None of those options is wrong by default. But choosing without understanding what you are choosing is a problem.

For a local council handling citizen data, the answer is probably not a US hyperscaler. For a startup doing internal drafting work, a sovereign API provider is a reasonable middle ground. For a security-conscious team that wants absolute control, local hosting is worth the operational overhead.

The decision should be deliberate. Most of the time it is not.

What regulation is coming for you

The EU AI Act is real and it is in force. Most small organisations are not paying attention to it yet because the obligations are phased and the guidance is still catching up with the technology.

That will change.

ISO 42001 is the AI management system standard.
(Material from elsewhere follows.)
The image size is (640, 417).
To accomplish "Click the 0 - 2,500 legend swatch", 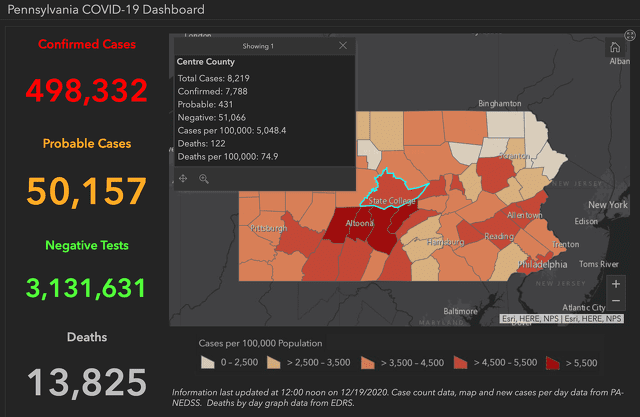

Your enterprise clients will start asking whether you comply with it. Your public sector clients may require it. Getting ahead of it now costs far less than retrofitting it later.

Neither of these frameworks is impossibly demanding for a small organisation. But they do require you to know what AI tools you are running, what they have access to, and what your policy is. If you cannot answer those three questions today, that is where to start.

Three things to do this week

Write down every AI tool your team is using. All of them, including the ones people are using on personal accounts.

Decide where your data is allowed to go. Put it in writing, even if it is one paragraph.

Apply least privilege to any agentic tool before you expand what it can access. Not after something goes wrong. Before.

The tools are genuinely useful. The risks are genuinely real. Neither of those facts cancels out the other.

The question is whether you are making a deliberate choice or just hoping for the best.